Recovering from Complex PTSD has been a battle in the mind. In one sense of the word you could say I have been fighting to recover from emotional brain damage; pathways in my brain that have been altered by trauma. Fighting the shame beliefs I’ve lived out of for most of my life, fighting the hopelessness, fighting the blame and responsibility – like it’s all my fault. Fighting the tendencies toward isolation, condemnation from my family of origin, fighting the fear that there will never be hope for healing… It can all become extremely overwhelming.
I’ve learned my triggers and am able to watch myself now to see if I am “going down the rabbit hole” as I like to call it. When I am slipping down the rabbit hole – what do I have to ground me to reality? What do I have that is tangible, that I can point to, to know that God is physically with me, He has not abandoned me, nor is He mad at me, nor has He left me to “deal” on my own. What can I point to? I call this a “grounding” exercise… in holistic medicine “grounding” refers to connecting electrically to the Earth. Physiologically it connects our bodies to the energy of the Earth. Research is beginning to show that it reduces free radicals, cell damage, toxins, trauma, stress and has even improved sleep and chronic pain. In psychology “grounding” is a technique that helps reorient someone to the here and now. Helps to keep them in the present. This technique also combats the effects of trauma and stress while forming new pathways in the brain.
I started becoming hyper aware when my mind would begin to disassociate, “check-out” or become extremely overwhelmed. It was like I could see myself taking a step off the ledge and then I would watch myself spend the next week to 3 weeks just mentally spiraling out of control…aka the rabbit hole. The Bible calls this “a spirit of despair” or “a spirit of poverty” – in other words I become the embodiment of Proverbs 18:14
“The human spirit can endure a sick body, but who can bear a crushed spirit?”
Oftentimes I will call on a friend to pull me down off the ledge and bring me back to reality, or go to therapy, or read a recovery book, or listen to a podcast. However, at the end of the day I must always come back to … “yes that’s true, but what does GOD SAY?” “What is He saying directly to me? And what has He said to me so far on this journey?”
I began to realize I needed things to which I could hold onto, to cling to and rehearse in my mind to remind me I am not alone and this pain is not hopeless. I needed grounding to reorient myself to the here and now, to remind myself that I was okay and that the sky wasn’t falling.
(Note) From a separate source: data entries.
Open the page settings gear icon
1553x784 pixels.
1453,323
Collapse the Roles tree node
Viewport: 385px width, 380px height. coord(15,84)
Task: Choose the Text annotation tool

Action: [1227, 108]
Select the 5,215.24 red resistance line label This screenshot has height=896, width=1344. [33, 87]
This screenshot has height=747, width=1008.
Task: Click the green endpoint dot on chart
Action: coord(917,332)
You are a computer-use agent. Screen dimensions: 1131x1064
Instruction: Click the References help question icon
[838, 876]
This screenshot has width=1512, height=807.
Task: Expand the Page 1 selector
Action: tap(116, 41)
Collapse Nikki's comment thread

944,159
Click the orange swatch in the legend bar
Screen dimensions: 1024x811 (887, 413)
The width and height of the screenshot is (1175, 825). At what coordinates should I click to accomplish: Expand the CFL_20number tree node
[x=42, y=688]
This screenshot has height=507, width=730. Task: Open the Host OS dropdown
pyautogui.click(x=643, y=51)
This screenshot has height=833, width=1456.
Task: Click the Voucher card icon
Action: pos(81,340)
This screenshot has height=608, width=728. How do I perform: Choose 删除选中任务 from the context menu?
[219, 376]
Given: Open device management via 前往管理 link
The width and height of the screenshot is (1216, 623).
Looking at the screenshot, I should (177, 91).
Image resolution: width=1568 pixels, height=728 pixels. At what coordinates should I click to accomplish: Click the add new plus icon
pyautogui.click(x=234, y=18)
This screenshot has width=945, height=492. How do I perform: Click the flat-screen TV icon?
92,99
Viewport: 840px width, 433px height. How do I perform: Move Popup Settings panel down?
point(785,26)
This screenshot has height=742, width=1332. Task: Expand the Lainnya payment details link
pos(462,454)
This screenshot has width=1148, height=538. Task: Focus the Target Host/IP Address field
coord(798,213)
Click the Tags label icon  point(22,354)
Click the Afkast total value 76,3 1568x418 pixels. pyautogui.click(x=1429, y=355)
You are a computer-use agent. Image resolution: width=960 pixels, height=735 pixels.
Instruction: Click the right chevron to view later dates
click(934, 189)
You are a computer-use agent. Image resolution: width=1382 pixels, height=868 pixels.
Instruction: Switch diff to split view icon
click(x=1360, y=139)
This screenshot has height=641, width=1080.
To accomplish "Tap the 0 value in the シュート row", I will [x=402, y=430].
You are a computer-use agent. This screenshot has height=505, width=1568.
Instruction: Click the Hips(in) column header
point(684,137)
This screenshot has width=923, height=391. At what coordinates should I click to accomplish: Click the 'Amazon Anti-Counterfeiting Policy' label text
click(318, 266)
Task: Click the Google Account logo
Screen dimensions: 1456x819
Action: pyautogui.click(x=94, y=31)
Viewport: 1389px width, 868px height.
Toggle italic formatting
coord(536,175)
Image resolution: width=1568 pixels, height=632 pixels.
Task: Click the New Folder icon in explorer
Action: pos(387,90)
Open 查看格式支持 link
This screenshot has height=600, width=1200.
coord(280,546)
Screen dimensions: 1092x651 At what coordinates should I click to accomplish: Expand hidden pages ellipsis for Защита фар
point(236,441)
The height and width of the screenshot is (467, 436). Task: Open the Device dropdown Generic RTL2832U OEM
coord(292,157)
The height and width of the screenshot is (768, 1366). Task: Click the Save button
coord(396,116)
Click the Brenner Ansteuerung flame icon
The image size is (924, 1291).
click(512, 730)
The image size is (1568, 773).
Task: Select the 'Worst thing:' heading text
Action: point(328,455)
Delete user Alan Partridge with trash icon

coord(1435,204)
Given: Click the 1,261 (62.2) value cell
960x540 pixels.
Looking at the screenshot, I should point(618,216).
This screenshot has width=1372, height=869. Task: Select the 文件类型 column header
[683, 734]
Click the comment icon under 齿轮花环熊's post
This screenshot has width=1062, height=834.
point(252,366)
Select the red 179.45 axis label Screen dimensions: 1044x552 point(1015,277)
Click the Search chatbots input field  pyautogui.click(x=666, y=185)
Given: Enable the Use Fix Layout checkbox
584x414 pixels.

I first started with practical things like taking a walk with my dogs. That turned into taking a walk with my dogs and making lists. Lists of everything I was thankful for. Sometimes that list sounds like, “Lord, thank you that I have money to buy shampoo” “Lord thank you for giving me enough money to live one more month in my apartment” “Lord thank you that I drove safely to work today” “Lord, thank you that my physical body works and that I can walk and take care of myself” “Lord, thank you for protecting me and the dogs when we walk” “Lord thank you that I have a friend I will run with on Saturday” This list of thankfulness reflects my true reality, things that are current and ACTUAL in my life.
Another way I have begun to ground myself is to remind myself: “What does God say?” “What has he said to me?” His words have become an anchor to bring me back to reality and set my focus on something bigger, something more powerful. As Hebrews 6:19 says, “We have this hope as an anchor for the soul, firm and secure…”
The verse I read this morning has now officially become one of my verses to “ground” me back to reality. I am not alone. God doesn’t hate me. It’s not my fault. God is still with me. Lo and behold! Even the psalmist David had a grounding exercise! Turns out David and I had the same idea …
“I cried out, “I am slipping!”
But your unfailing love, O Lord, supported me. When doubts filled my mind, your comfort gave me renewed hope and cheer.”
My dear sister, when you are feeling overwhelmed – going down the rabbit hole – Satan is spewing lies in your face- what do you do? What do you have that can “ground” you to reality? What type of grounding exercise can you walk yourself thru? What reminds you that you are not alone and God is walking you thru a journey of healing? What word from the Lord can you claim over and over that will renew your hope and cheer?
Read Psalm 94: 18-19 again and ask yourself: what is stirred in my spirit when I read this?
Even David had a “grounding” exercise. He called it God’s unfailing love and comfort …. sister, what’s Gods unfailing love and comfort to you today?